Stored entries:

[Start of section]

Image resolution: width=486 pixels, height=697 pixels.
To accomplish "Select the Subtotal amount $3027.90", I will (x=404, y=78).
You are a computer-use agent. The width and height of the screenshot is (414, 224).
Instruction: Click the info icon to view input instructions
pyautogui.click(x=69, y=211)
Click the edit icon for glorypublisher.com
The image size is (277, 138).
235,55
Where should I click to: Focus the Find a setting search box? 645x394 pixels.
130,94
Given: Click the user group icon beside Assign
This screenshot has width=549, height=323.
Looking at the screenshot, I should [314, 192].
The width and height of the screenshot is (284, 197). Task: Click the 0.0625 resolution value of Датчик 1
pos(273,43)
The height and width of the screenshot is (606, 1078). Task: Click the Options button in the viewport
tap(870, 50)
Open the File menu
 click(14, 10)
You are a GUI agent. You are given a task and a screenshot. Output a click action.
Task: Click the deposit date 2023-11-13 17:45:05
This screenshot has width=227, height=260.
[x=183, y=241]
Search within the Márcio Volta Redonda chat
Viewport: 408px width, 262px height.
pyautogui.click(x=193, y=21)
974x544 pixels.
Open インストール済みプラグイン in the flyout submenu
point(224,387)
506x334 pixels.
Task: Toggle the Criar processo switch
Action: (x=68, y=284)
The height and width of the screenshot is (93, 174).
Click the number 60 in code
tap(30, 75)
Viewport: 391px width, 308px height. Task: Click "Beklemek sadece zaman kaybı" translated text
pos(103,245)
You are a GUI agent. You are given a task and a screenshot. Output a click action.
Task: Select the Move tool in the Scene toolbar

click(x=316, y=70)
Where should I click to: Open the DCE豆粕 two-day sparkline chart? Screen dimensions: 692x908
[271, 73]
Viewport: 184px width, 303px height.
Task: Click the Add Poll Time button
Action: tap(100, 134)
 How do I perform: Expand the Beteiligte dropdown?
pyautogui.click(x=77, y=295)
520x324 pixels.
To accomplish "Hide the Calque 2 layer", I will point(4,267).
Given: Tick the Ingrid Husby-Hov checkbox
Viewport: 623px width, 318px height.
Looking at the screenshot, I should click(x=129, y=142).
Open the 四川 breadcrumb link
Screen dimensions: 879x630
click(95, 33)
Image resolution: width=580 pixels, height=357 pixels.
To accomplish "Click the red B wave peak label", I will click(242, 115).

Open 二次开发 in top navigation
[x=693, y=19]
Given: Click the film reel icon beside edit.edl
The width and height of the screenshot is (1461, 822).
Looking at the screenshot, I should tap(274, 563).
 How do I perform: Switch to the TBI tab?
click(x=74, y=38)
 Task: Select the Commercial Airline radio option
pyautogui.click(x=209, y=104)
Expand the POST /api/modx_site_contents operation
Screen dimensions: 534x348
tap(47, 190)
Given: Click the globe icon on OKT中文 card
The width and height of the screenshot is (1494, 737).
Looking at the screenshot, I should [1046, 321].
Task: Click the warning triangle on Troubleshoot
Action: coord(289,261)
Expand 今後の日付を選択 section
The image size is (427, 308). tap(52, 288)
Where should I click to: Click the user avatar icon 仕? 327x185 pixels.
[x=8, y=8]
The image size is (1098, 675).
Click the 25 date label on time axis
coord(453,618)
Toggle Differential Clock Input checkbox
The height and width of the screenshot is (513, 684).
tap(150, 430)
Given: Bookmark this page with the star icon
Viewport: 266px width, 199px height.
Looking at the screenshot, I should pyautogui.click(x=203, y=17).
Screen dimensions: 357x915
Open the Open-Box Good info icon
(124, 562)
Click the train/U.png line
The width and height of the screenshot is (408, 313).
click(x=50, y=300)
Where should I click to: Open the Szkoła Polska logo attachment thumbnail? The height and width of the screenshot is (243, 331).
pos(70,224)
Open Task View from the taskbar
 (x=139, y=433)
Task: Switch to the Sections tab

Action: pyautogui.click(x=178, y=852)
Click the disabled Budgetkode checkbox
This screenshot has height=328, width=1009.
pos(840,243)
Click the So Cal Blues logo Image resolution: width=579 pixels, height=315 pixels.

[End of section]

PROBLEM TO WORK ON: Beginning at the line with "Given: Tick the Ingrid Husby-Hov checkbox" and stopping after the line with "Image resolution: width=580", please write out every line of the data above exactly and nothing else.

OUTPUT OF THE TASK:
Given: Tick the Ingrid Husby-Hov checkbox
Viewport: 623px width, 318px height.
Looking at the screenshot, I should click(x=129, y=142).
Open the 四川 breadcrumb link
Screen dimensions: 879x630
click(95, 33)
Image resolution: width=580 pixels, height=357 pixels.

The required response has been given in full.